--- Begin TEXT PASSAGE ---

Give new staff the best possible start

We all know how hard it is to secure great talent in recruitment. With the sheer scale of competing opportunities and the lack of suitable candidates, it can feel like a real struggle.
So it’s no great surprise that onboarding sometimes suffers. Many employers think the real work is done once an offer is accepted — but that’s a short-sighted view and a mistake that recruitment firms simply cannot afford to make. It leads to failed hires, low expectations or demotivation — all issues that make the work of the management team so much harder in the long term and create a poor starter experience.
A little more effort at the start of the process leads to a much more positive experience for everyone.
Anyone who has managed new staff knows that the first few days involve a huge drain on time and it is this issue that usually leads to a poor induction process.
Here are my top tips for a successful induction that should minimise the impact on the manager while enhancing the experience for the incoming team member:

There is simply nothing worse for a new employee than to arrive on day one to find their desk is not set up. Create a simple tick sheet for the new starter set-up, and allocate this to someone in your support team or an up and- coming senior who wants to take taking on extra responsibility. Make sure the desk is clean and emptied, equipment is functioning, log-ins for all soft ware are requested in advance, the telephone is set up and business cards are ordered.

--- End TEXT PASSAGE ---

▶ _CHALLENGE_
In the onboarding passage, to whom should the tick sheet for the new starter set-up be allocated?

--- Begin DATASET EXTRACT ---

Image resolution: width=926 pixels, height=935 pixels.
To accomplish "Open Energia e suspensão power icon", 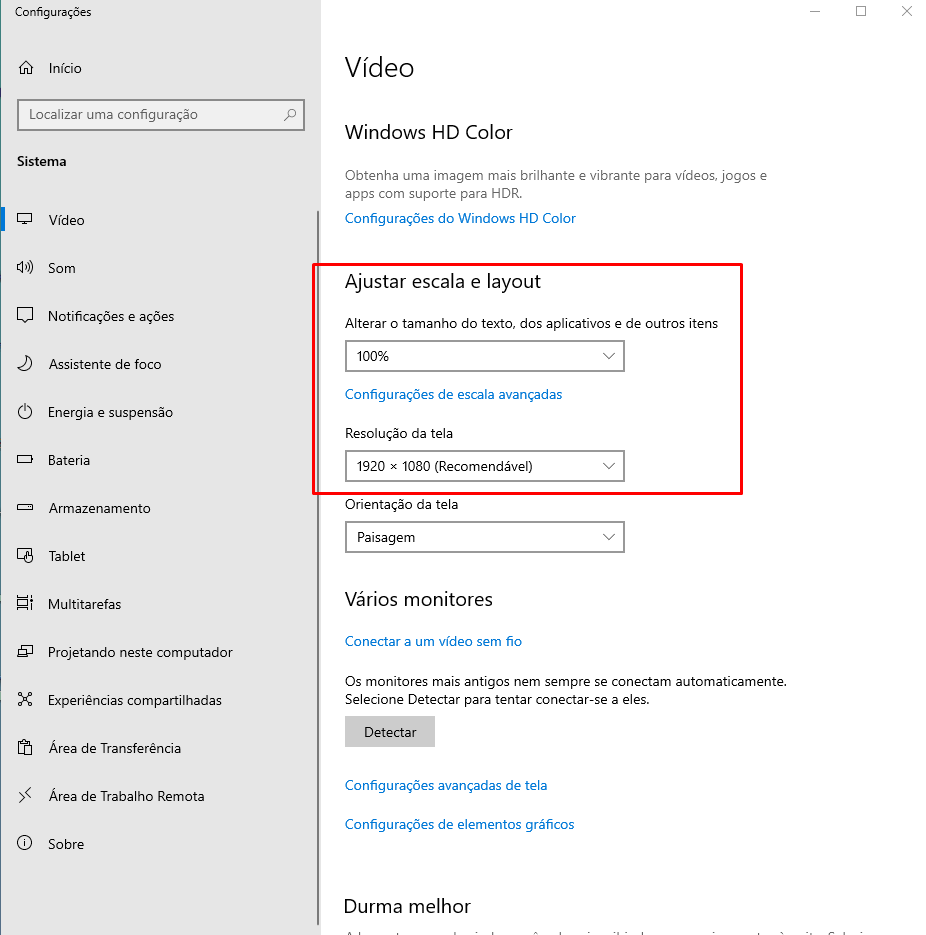I will point(26,412).
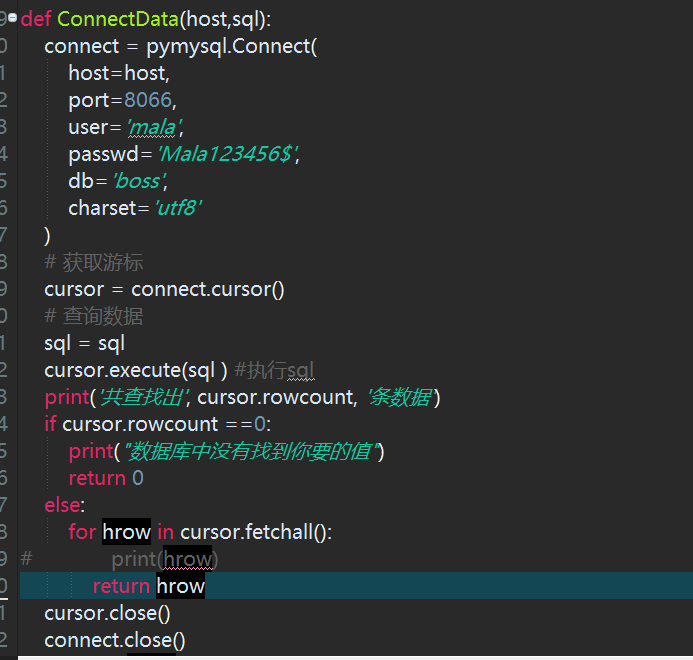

--- End DATASET EXTRACT ---

▶ _TASK RESPONSE_
Someone in the support team or an up-and-coming senior who wants to take on extra responsibility.